What is expected: Pick out each line in the rows below that contains the word "perform". Treat uppercase and lowercase as different.

━━━ Data records

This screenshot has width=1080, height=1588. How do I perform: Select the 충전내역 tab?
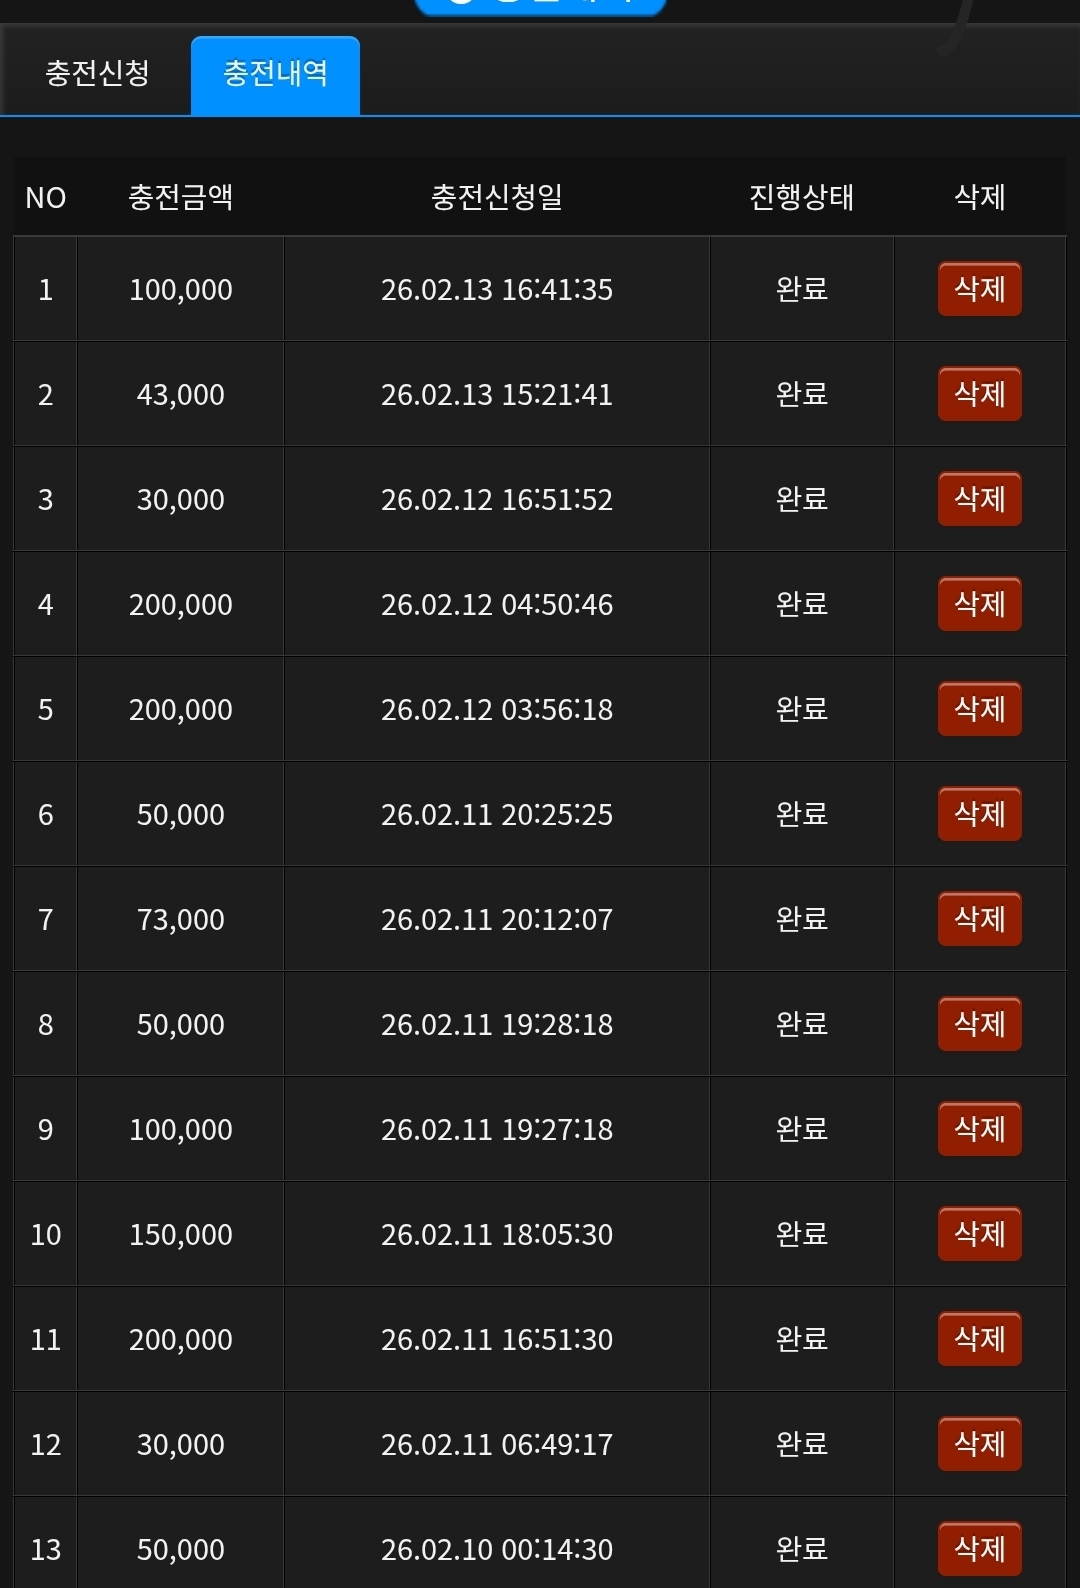pos(275,74)
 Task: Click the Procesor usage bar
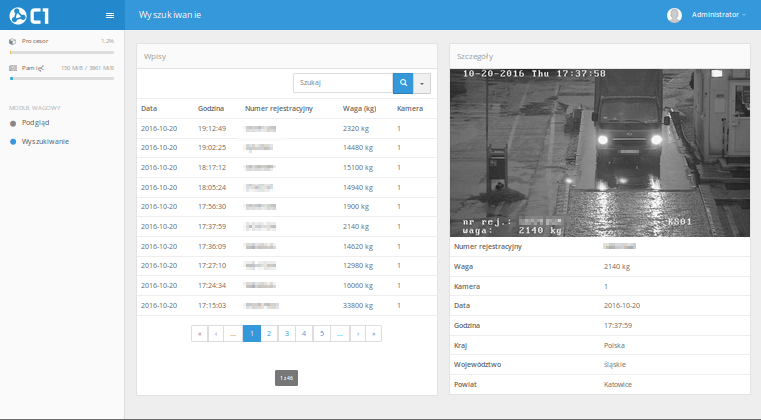pos(61,50)
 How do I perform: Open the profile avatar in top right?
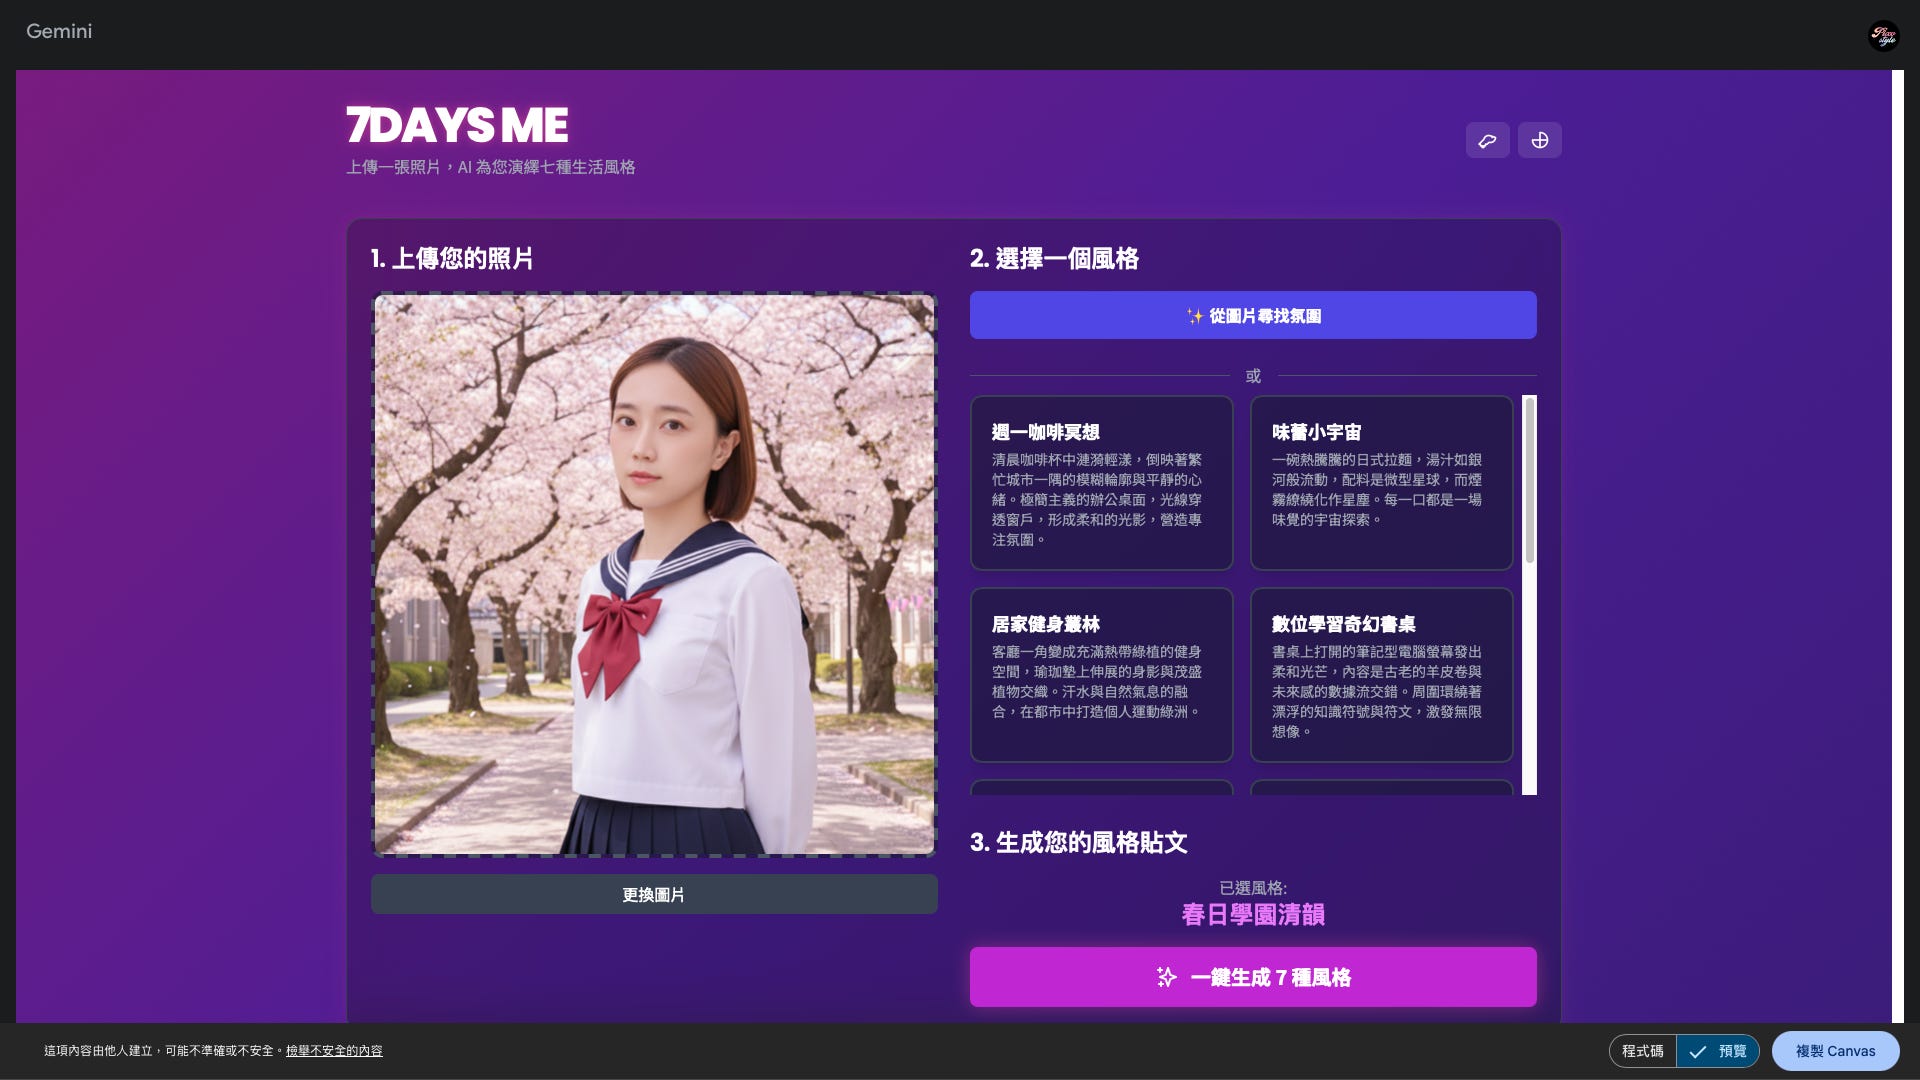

━━━━━━

Reply:
This screenshot has width=1080, height=1588. How do I perform: Select the 충전내역 tab?
 How do I perform: Open the profile avatar in top right?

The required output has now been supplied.